I'm a great believer in secure by default and making security easy for developers. Some may argue that by making security easy, it will make developers pay less attention to security and possibly lead them to making more security mistakes. Kind of like a horse with blinkers on. In reality I think it is probably a balance, don't make security invisible to the developer but instead make it just easy enough for them to implement correctly.

So be warned! Don't just rely on Rail's built in security features thinking that they offer a 100% effective way at mitigating the vulnerabilities they were designed to prevent against. Instead, learn how to use them correctly and know their limitations.

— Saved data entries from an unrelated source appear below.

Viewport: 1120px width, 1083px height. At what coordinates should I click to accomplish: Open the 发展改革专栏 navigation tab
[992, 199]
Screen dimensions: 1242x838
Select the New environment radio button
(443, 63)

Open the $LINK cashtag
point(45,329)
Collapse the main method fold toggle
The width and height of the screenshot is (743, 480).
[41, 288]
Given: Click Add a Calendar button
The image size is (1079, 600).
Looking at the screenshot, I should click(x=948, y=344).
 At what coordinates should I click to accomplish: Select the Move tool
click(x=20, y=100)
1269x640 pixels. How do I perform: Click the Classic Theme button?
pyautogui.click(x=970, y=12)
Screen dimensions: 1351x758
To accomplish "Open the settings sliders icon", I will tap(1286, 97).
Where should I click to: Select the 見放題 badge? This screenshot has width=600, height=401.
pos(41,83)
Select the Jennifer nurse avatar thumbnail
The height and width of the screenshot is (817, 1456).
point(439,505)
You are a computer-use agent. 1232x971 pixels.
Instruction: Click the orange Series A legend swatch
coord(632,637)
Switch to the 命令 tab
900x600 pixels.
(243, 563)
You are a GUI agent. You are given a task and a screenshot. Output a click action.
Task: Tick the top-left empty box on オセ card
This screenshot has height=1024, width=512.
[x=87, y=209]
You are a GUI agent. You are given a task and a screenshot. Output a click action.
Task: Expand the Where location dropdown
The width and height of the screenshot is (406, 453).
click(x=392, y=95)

Preventing Cross-Site Scripting (XSS)

To help prevent Cross-Site Scripting (XSS) vulnerabilities we sanitise input and encode output using the correct encoding for the output context.

Sanitising Input

Rails makes sanitising input easy with its Model View Controller (MVC) design. Any data stored or retrieved from a database should pass through a Model, so this is a great place to sanitise our stored data. Using Active Record Validations within our models we can ensure that data is present and/or in a specific format.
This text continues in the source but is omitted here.